→ **Exercise instructions**: Give back every record precisely.

(Collected data)
- Opening Delimiter -
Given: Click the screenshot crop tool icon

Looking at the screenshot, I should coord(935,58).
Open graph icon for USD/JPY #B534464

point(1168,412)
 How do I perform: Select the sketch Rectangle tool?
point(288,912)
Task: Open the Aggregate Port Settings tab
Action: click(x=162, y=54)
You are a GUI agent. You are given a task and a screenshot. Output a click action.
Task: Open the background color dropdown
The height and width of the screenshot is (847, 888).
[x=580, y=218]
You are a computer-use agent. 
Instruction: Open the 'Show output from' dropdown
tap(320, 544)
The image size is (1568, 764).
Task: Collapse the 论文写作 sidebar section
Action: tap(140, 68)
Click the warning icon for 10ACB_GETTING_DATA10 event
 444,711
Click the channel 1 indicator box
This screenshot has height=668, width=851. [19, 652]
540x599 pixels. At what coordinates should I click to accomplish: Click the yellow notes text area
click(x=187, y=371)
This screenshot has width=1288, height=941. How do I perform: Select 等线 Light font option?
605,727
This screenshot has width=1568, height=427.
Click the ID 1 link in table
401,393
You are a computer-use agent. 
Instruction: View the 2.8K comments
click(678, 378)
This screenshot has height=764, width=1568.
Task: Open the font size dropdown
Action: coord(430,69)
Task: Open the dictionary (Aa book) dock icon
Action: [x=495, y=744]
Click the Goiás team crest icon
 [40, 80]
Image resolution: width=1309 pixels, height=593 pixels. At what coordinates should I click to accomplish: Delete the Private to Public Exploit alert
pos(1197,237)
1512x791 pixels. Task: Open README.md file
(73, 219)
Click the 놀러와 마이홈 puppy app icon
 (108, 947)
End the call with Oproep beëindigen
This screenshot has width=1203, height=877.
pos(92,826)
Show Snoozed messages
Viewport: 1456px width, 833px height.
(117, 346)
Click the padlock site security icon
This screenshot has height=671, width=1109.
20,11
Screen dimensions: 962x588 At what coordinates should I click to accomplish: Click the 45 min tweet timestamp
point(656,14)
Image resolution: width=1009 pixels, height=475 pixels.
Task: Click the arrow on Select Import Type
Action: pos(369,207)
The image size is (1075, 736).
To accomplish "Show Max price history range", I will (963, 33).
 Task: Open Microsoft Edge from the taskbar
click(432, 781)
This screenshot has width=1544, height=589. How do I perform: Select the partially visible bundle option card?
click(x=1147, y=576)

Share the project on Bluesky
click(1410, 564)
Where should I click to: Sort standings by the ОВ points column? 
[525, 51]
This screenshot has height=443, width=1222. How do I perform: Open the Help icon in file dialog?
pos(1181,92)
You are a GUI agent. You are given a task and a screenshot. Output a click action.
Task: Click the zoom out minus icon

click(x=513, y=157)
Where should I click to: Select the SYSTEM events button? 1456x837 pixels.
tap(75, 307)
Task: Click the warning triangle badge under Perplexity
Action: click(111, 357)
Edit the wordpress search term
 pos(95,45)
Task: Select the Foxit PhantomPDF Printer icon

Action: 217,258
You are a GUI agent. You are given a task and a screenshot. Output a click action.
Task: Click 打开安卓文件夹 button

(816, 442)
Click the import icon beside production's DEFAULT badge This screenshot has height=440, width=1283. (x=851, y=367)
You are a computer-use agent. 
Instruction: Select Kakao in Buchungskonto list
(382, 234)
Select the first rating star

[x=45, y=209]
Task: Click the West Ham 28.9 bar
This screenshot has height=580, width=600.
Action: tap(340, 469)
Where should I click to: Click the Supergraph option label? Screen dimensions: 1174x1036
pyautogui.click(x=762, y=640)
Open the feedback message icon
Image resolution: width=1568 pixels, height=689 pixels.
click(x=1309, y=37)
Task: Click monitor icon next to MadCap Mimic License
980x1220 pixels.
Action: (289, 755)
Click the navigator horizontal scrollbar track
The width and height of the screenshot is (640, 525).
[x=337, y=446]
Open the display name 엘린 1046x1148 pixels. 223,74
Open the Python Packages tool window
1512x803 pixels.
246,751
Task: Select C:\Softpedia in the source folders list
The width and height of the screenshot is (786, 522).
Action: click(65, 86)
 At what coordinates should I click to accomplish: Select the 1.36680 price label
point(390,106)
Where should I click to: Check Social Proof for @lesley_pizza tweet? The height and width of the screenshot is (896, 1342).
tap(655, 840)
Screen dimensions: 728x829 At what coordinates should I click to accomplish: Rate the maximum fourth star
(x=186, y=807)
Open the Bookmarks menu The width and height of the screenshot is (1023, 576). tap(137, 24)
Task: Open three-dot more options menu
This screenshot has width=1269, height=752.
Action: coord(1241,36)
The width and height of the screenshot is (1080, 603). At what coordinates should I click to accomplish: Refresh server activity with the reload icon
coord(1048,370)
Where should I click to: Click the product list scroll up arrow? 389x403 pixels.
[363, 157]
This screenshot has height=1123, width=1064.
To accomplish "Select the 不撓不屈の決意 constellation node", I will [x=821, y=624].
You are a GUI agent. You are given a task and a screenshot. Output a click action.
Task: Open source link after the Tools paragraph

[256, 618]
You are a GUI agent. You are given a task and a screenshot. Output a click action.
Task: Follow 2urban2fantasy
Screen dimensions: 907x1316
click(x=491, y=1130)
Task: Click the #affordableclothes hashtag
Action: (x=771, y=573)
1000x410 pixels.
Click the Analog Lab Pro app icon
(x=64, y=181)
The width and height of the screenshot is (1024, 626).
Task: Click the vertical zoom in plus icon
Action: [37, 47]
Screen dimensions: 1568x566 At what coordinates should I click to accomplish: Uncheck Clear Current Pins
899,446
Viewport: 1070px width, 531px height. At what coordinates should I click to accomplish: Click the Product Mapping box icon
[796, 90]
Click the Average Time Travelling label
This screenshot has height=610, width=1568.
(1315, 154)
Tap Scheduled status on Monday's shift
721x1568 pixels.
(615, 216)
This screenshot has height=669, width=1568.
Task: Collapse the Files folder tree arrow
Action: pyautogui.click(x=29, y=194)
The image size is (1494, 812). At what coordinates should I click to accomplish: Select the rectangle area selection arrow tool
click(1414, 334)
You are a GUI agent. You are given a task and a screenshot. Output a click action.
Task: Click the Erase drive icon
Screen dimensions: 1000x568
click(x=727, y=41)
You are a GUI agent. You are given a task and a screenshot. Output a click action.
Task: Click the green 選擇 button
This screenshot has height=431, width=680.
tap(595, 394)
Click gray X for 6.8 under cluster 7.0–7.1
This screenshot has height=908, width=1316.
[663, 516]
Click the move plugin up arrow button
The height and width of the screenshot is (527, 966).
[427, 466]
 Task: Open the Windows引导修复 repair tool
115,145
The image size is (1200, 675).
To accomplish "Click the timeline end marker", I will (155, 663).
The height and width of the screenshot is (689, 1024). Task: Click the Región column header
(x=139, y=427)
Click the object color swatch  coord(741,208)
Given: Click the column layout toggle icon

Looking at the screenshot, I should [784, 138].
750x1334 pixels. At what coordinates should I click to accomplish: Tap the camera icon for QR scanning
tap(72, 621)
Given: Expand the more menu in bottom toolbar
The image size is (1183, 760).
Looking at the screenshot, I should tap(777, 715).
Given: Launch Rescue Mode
- Closing Delimiter -
→ **Solution for this task**:
Given: Click the screenshot crop tool icon

Looking at the screenshot, I should coord(935,58).
Open graph icon for USD/JPY #B534464

point(1168,412)
 How do I perform: Select the sketch Rectangle tool?
point(288,912)
Task: Open the Aggregate Port Settings tab
Action: click(x=162, y=54)
You are a GUI agent. You are given a task and a screenshot. Output a click action.
Task: Open the background color dropdown
The height and width of the screenshot is (847, 888).
[x=580, y=218]
You are a computer-use agent. 
Instruction: Open the 'Show output from' dropdown
tap(320, 544)
The image size is (1568, 764).
Task: Collapse the 论文写作 sidebar section
Action: tap(140, 68)
Click the warning icon for 10ACB_GETTING_DATA10 event
 444,711
Click the channel 1 indicator box
This screenshot has height=668, width=851. [19, 652]
540x599 pixels. At what coordinates should I click to accomplish: Click the yellow notes text area
click(x=187, y=371)
This screenshot has width=1288, height=941. How do I perform: Select 等线 Light font option?
605,727
This screenshot has width=1568, height=427.
Click the ID 1 link in table
401,393
You are a computer-use agent. 
Instruction: View the 2.8K comments
click(678, 378)
This screenshot has height=764, width=1568.
Task: Open the font size dropdown
Action: coord(430,69)
Task: Open the dictionary (Aa book) dock icon
Action: [x=495, y=744]
Click the Goiás team crest icon
 [40, 80]
Image resolution: width=1309 pixels, height=593 pixels. At what coordinates should I click to accomplish: Delete the Private to Public Exploit alert
pos(1197,237)
1512x791 pixels. Task: Open README.md file
(73, 219)
Click the 놀러와 마이홈 puppy app icon
 (108, 947)
End the call with Oproep beëindigen
This screenshot has width=1203, height=877.
pos(92,826)
Show Snoozed messages
Viewport: 1456px width, 833px height.
(117, 346)
Click the padlock site security icon
This screenshot has height=671, width=1109.
20,11
Screen dimensions: 962x588 At what coordinates should I click to accomplish: Click the 45 min tweet timestamp
point(656,14)
Image resolution: width=1009 pixels, height=475 pixels.
Task: Click the arrow on Select Import Type
Action: pos(369,207)
The image size is (1075, 736).
To accomplish "Show Max price history range", I will (963, 33).
 Task: Open Microsoft Edge from the taskbar
click(432, 781)
This screenshot has width=1544, height=589. How do I perform: Select the partially visible bundle option card?
click(x=1147, y=576)

Share the project on Bluesky
click(1410, 564)
Where should I click to: Sort standings by the ОВ points column? 
[525, 51]
This screenshot has height=443, width=1222. How do I perform: Open the Help icon in file dialog?
pos(1181,92)
You are a GUI agent. You are given a task and a screenshot. Output a click action.
Task: Click the zoom out minus icon

click(x=513, y=157)
Where should I click to: Select the SYSTEM events button? 1456x837 pixels.
tap(75, 307)
Task: Click the warning triangle badge under Perplexity
Action: click(111, 357)
Edit the wordpress search term
 pos(95,45)
Task: Select the Foxit PhantomPDF Printer icon

Action: 217,258
You are a GUI agent. You are given a task and a screenshot. Output a click action.
Task: Click 打开安卓文件夹 button

(816, 442)
Click the import icon beside production's DEFAULT badge This screenshot has height=440, width=1283. (x=851, y=367)
You are a computer-use agent. 
Instruction: Select Kakao in Buchungskonto list
(382, 234)
Select the first rating star

[x=45, y=209]
Task: Click the West Ham 28.9 bar
This screenshot has height=580, width=600.
Action: tap(340, 469)
Where should I click to: Click the Supergraph option label? Screen dimensions: 1174x1036
pyautogui.click(x=762, y=640)
Open the feedback message icon
Image resolution: width=1568 pixels, height=689 pixels.
click(x=1309, y=37)
Task: Click monitor icon next to MadCap Mimic License
980x1220 pixels.
Action: (289, 755)
Click the navigator horizontal scrollbar track
The width and height of the screenshot is (640, 525).
[x=337, y=446]
Open the display name 엘린 1046x1148 pixels. 223,74
Open the Python Packages tool window
1512x803 pixels.
246,751
Task: Select C:\Softpedia in the source folders list
The width and height of the screenshot is (786, 522).
Action: click(65, 86)
 At what coordinates should I click to accomplish: Select the 1.36680 price label
point(390,106)
Where should I click to: Check Social Proof for @lesley_pizza tweet? The height and width of the screenshot is (896, 1342).
tap(655, 840)
Screen dimensions: 728x829 At what coordinates should I click to accomplish: Rate the maximum fourth star
(x=186, y=807)
Open the Bookmarks menu The width and height of the screenshot is (1023, 576). tap(137, 24)
Task: Open three-dot more options menu
This screenshot has width=1269, height=752.
Action: coord(1241,36)
The width and height of the screenshot is (1080, 603). At what coordinates should I click to accomplish: Refresh server activity with the reload icon
coord(1048,370)
Where should I click to: Click the product list scroll up arrow? 389x403 pixels.
[363, 157]
This screenshot has height=1123, width=1064.
To accomplish "Select the 不撓不屈の決意 constellation node", I will [x=821, y=624].
You are a GUI agent. You are given a task and a screenshot. Output a click action.
Task: Open source link after the Tools paragraph

[256, 618]
You are a GUI agent. You are given a task and a screenshot. Output a click action.
Task: Follow 2urban2fantasy
Screen dimensions: 907x1316
click(x=491, y=1130)
Task: Click the #affordableclothes hashtag
Action: (x=771, y=573)
1000x410 pixels.
Click the Analog Lab Pro app icon
(x=64, y=181)
The width and height of the screenshot is (1024, 626).
Task: Click the vertical zoom in plus icon
Action: [37, 47]
Screen dimensions: 1568x566 At what coordinates should I click to accomplish: Uncheck Clear Current Pins
899,446
Viewport: 1070px width, 531px height. At what coordinates should I click to accomplish: Click the Product Mapping box icon
[796, 90]
Click the Average Time Travelling label
This screenshot has height=610, width=1568.
(1315, 154)
Tap Scheduled status on Monday's shift
721x1568 pixels.
(615, 216)
This screenshot has height=669, width=1568.
Task: Collapse the Files folder tree arrow
Action: pyautogui.click(x=29, y=194)
The image size is (1494, 812). At what coordinates should I click to accomplish: Select the rectangle area selection arrow tool
click(1414, 334)
You are a GUI agent. You are given a task and a screenshot. Output a click action.
Task: Click the Erase drive icon
Screen dimensions: 1000x568
click(x=727, y=41)
You are a GUI agent. You are given a task and a screenshot. Output a click action.
Task: Click the green 選擇 button
This screenshot has height=431, width=680.
tap(595, 394)
Click gray X for 6.8 under cluster 7.0–7.1
This screenshot has height=908, width=1316.
[663, 516]
Click the move plugin up arrow button
The height and width of the screenshot is (527, 966).
[427, 466]
 Task: Open the Windows引导修复 repair tool
115,145
The image size is (1200, 675).
To accomplish "Click the timeline end marker", I will (155, 663).
The height and width of the screenshot is (689, 1024). Task: Click the Región column header
(x=139, y=427)
Click the object color swatch  coord(741,208)
Given: Click the column layout toggle icon

Looking at the screenshot, I should [784, 138].
750x1334 pixels. At what coordinates should I click to accomplish: Tap the camera icon for QR scanning
tap(72, 621)
Given: Expand the more menu in bottom toolbar
The image size is (1183, 760).
Looking at the screenshot, I should tap(777, 715).
Given: Launch Rescue Mode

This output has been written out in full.